Test database connections

# Test specific database connection
./postgres_ai test-instance my-database-name

# List all configured instances
./postgres_ai list-instances

Verify data collection

After 5-10 minutes, you should see:

  • Metrics appearing in Grafana dashboards
  • Query statistics being collected

Post-installation configuration

Adding additional databases

# Add new database instance
./postgres_ai add-instance

# Test the new connection
./postgres_ai test-instance database-name

Service management

# Restart all services
./postgres_ai restart

# View service logs
./postgres_ai logs

# Stop all services
./postgres_ai stop

# Start services
./postgres_ai start

Access points

After successful installation:

Primary interface

  • Grafana Dashboards: http://localhost:3000
    • Contains all monitoring dashboards

Technical interfaces (advanced users)

  • PGWatch Interface: http://localhost:58080
  • Prometheus Metrics: http://localhost:59090
  • Flask API: http://localhost:55000
  • Demo Database (if using --demo): postgresql://postgres:postgres@localhost:55432/target_database

Troubleshooting

Common issues

Port conflicts:

# Check if ports are already in use
netstat -tlnp | grep -E '(3000|55000|58080|59090)'

# Stop conflicting services or change ports in configuration

Docker permission issues:

# Add user to docker group
sudo usermod -aG docker $USER

# Logout and login again, or run:
newgrp docker

Database connection failures:

# Test database connectivity
psql "postgresql://postgres_ai_mon:password@host:port/database" -c "select 1;"

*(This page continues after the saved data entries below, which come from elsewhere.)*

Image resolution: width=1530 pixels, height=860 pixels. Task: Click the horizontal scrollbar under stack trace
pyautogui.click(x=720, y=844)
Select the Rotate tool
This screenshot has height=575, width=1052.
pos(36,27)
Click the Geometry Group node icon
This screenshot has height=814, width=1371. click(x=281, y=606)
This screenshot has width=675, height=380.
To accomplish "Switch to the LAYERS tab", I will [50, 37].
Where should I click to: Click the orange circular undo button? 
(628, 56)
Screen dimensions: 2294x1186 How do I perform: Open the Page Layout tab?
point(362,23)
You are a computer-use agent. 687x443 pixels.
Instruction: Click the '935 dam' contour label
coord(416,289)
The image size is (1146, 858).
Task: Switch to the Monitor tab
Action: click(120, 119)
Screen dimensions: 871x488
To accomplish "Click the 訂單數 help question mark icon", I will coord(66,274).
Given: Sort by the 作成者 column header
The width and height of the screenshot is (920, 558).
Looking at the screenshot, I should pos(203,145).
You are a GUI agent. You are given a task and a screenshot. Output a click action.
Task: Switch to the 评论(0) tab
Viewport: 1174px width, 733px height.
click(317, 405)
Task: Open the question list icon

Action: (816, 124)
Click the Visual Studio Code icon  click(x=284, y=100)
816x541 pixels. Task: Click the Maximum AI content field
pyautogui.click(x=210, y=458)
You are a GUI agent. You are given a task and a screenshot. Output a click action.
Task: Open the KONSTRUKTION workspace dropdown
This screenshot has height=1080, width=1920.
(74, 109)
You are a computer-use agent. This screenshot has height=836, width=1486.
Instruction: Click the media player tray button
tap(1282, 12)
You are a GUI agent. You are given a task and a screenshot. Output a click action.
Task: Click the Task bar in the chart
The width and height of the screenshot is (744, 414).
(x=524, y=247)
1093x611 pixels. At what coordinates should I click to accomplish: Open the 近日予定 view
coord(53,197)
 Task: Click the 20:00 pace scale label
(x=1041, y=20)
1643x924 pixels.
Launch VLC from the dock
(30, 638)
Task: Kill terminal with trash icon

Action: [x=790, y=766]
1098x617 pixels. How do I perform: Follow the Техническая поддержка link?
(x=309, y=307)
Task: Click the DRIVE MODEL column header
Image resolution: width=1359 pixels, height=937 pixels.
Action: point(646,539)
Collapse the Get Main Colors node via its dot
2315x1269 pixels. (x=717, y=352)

# Check pg_hba.conf and firewall rules
# Verify pg_stat_statements extension is installed

Service startup issues:

# Check Docker daemon
sudo systemctl status docker

# View detailed logs
./postgres_ai logs --follow

# Check disk space
df -h

Getting help

# View all available commands
./postgres_ai help

# View configuration
./postgres_ai config

Log locations

  • Service logs: ./postgres_ai logs
  • Docker logs: docker-compose logs
  • System logs: /var/log/syslog or journalctl

Getting support

  • Documentation: Check project README and monitoring guides
  • Issues: Report problems via project issue tracker
  • Professional Support: Contact PostgresAI team for enterprise support

Success! Your postgres_ai monitoring solution is now ready to provide comprehensive Postgres monitoring and analysis.